- Born: 9 November 1916
- Died: August 2009 (aged 92)
- Known for: opera singer, katta ashula
- Awards: Honored Artist of Uzbekistan (1942), People’s Artist of the USSR (1950), 2 Orders of the Red Banner

= Fotima Borukhova =

Uzbek Soviet opera singer

Fotima Borukhova, also Fatima Borukhova (Фотима Борухова; 9 November 1916 – August 2009) was an Uzbek Soviet opera singer (mezzo-soprano), Honored Artist of Uzbekistan (1942), People's Artist of the USSR (1950). She is best known for singing a part of Zebuniso in the first Uzbek opera "Buran" (The Storm) by Mukhtar Ashrafi and Sergei Vasilenko, as well as for singing katta ashula songs.

== Early life ==
Fotima Borukhova was born on 9 November 1916. She grew up in a large Jewish family of Dzhura and Mazol Borukhov. At the age of 12 Borukhova first appeared on the stage of her native Andijan. In 1930, she began her scenic activity in the Andijan and Drama Music Theater, and from 1935, she was a soloist of the Tashkent Opera and Ballet Theater named after Alisher Navoi.

== Career ==
In 1937, Borukhova participated in the first Decade of the Arts of Uzbekistan in Moscow.

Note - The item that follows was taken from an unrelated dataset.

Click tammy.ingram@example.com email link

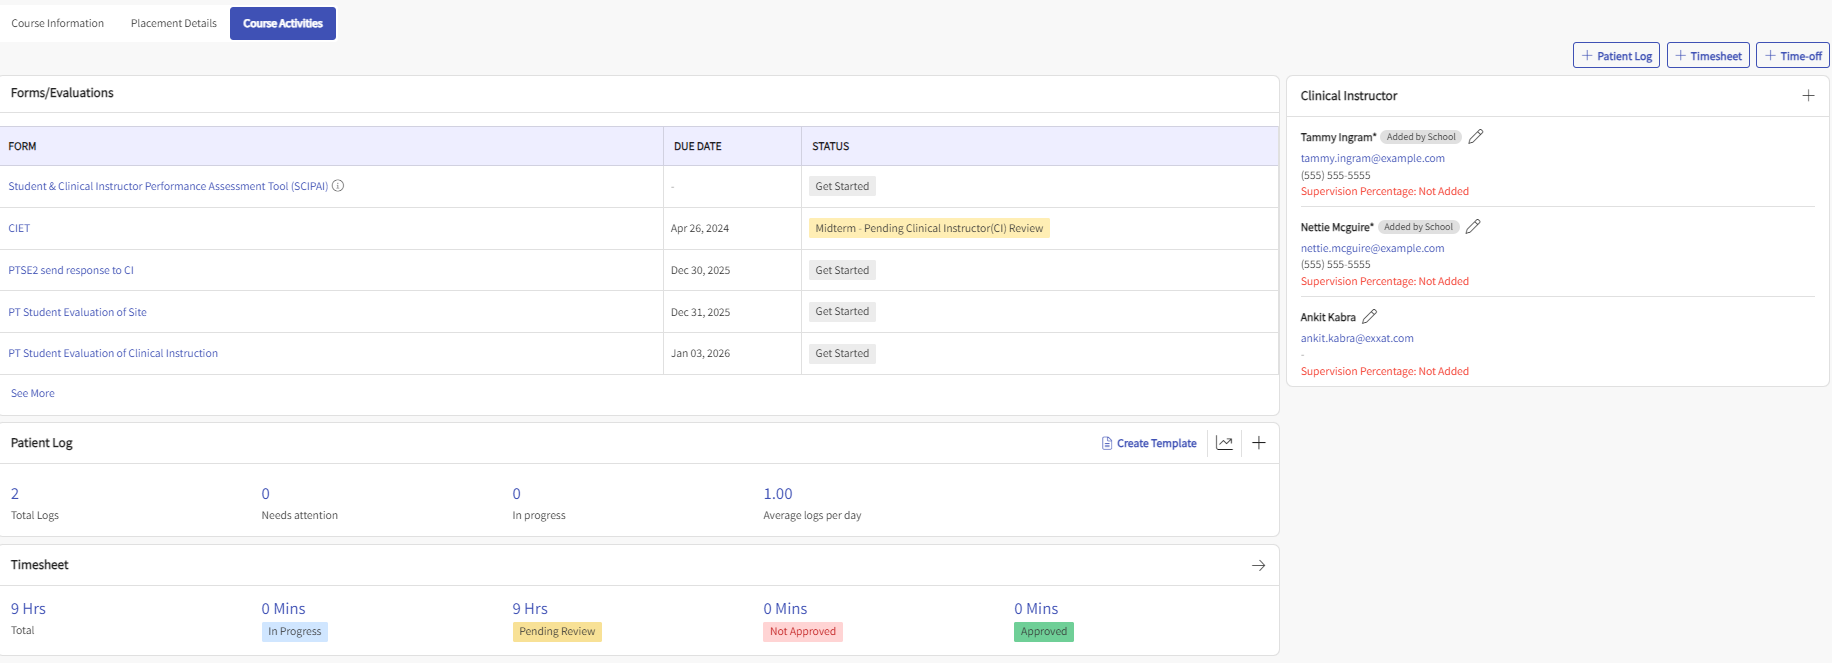1372,158

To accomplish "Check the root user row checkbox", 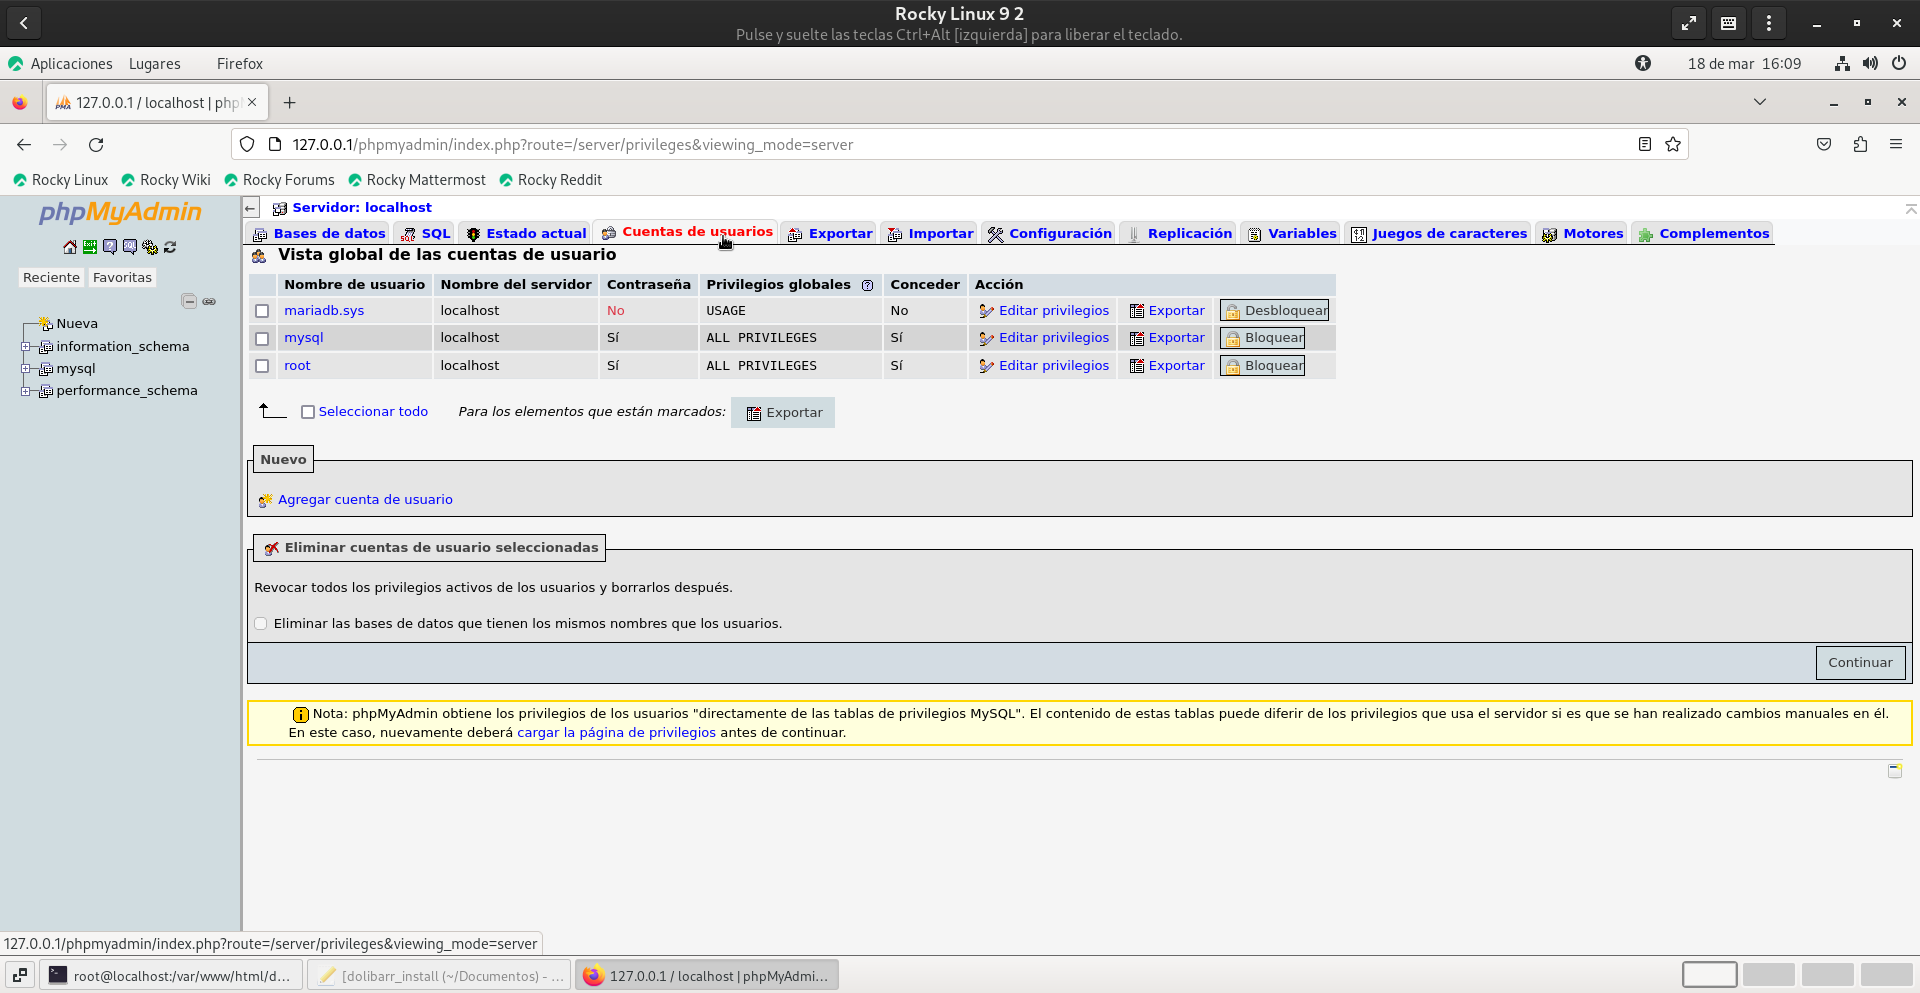I will coord(262,366).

In 1939, she sang the part of Zebuniso on the premiere of the first Uzbek opera “"Buran" by M. Ashrafi and S. Vasilenko. Borukhova's singing full of sorrow perfectly underlined the director's intention.

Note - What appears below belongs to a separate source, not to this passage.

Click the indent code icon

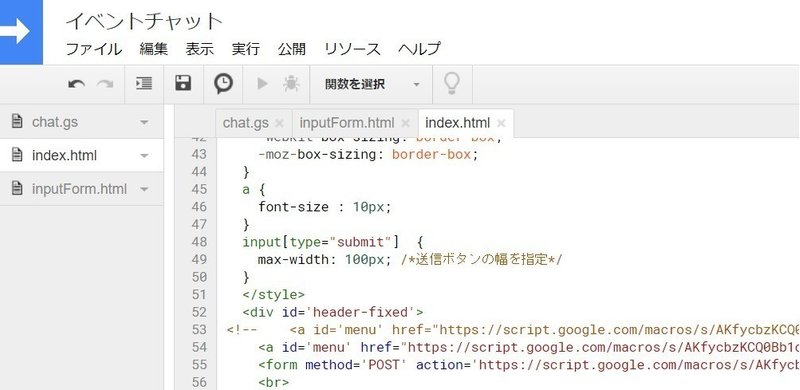[144, 83]
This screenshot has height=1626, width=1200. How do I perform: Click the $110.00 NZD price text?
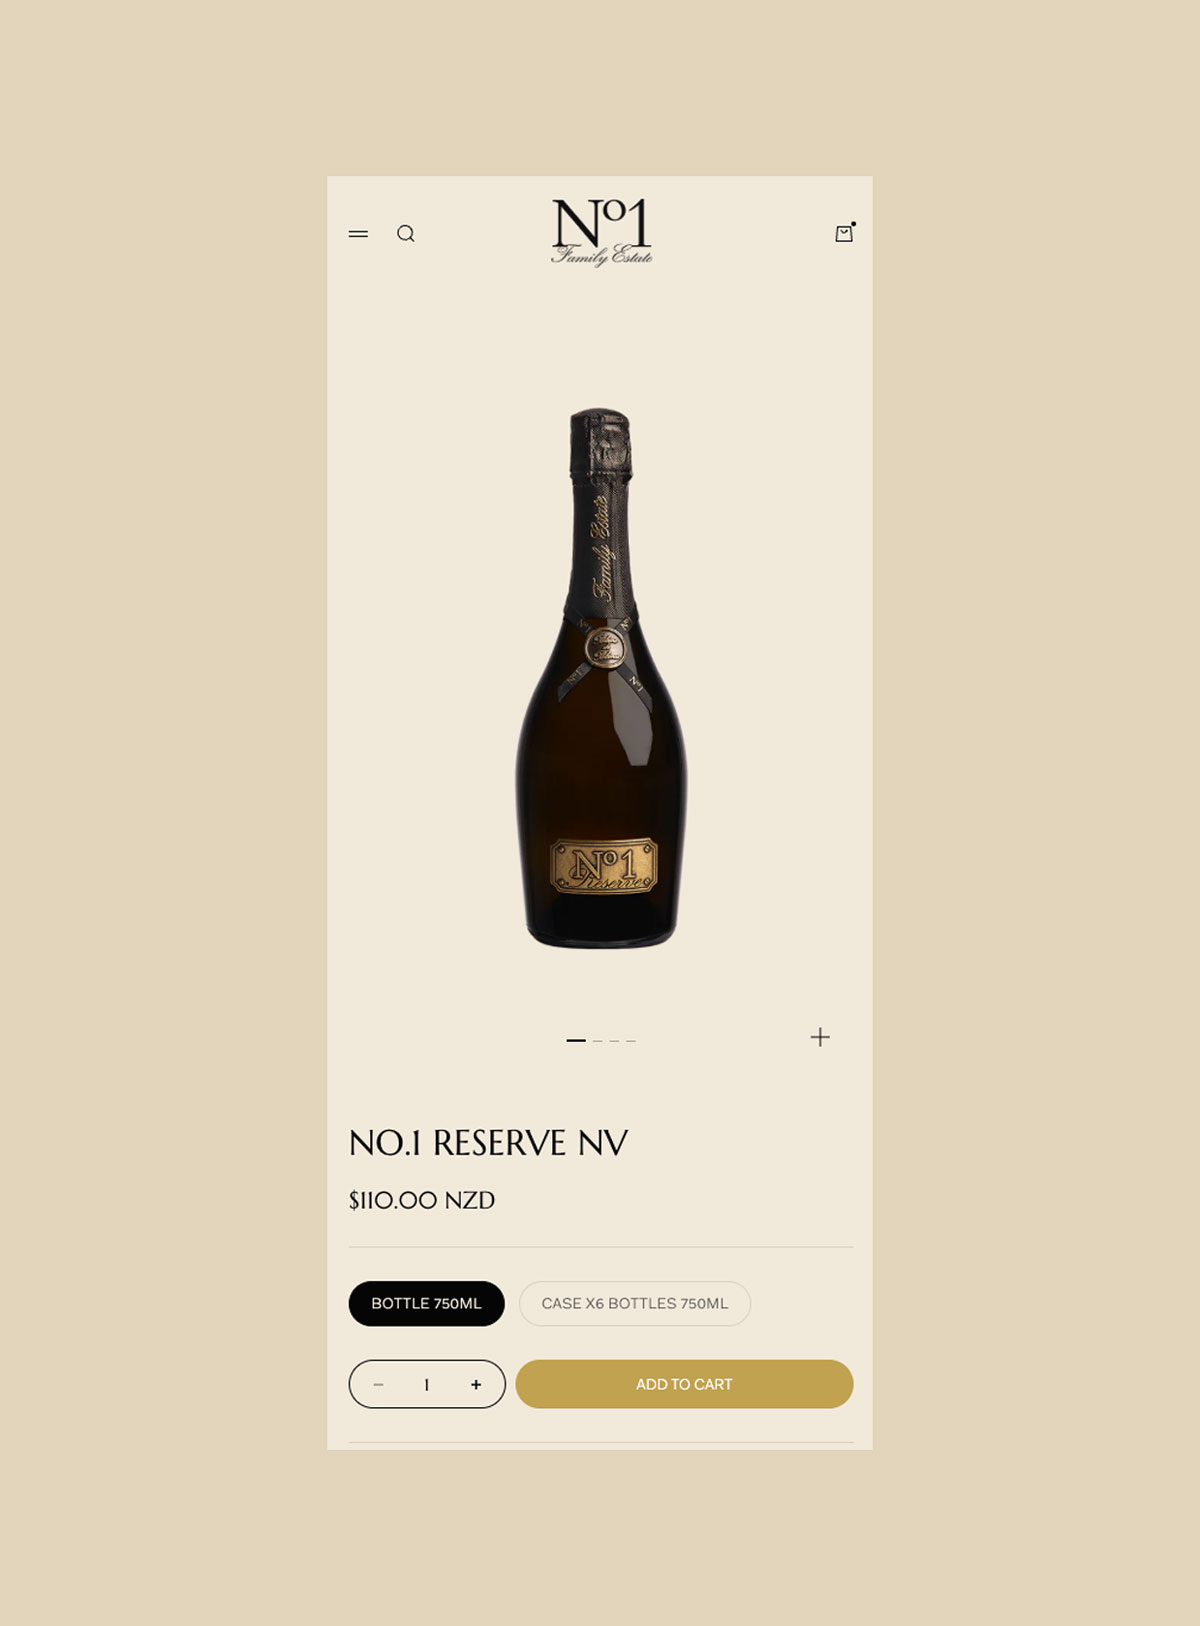(422, 1200)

Borukhova's other parts include: Parts: Leili ("Leili and Majnun" by Reinhold Glière and Tolibjon Sadikov), Akzhunus ("Yor-Targyn" by Yevgeny Brusilovsky), Shirin ("Farhad and Shirin" by Viktor Uspensky and Georgy Mushel), Polina, Nyanya ("The Queen of Spades", "Eugene Onegin"), Fortune Teller ("Almast" by Alexander Spendiaryan) and others.

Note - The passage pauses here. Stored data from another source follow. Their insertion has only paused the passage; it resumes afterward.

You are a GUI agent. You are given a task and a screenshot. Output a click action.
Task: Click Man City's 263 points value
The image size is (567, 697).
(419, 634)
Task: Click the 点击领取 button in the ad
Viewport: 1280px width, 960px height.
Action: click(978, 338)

She was also one of few female singers who sang katta ashula songs. Katta ashula genre takes origins in ancient folk-ritual chants and songs of “praise”.

In 1940–1942, Borukhova studied in Uzbek opera studio at Moscow conservatory. In 1941, when German forces approached Moscow, Borukhova was a part of the front-line concert brigade: she spoke in front of the soldiers leaving for battle and in front of the wounded in hospitals near Moscow.

In 1979, Borukhova ended her creative career at the Opera and Ballet Theater, however she remained active and participated in the evening of friendship organized by Bukhara-Jewish community as a guest of honor.

Fotima Borukhova died in August 2009 at the age of 93.

== Awards ==
Fotima Borukhova was awarded two Orders of the Red Banner, a title of an Honored Artist of Uzbekistan (1942) and a People's Artist (1950).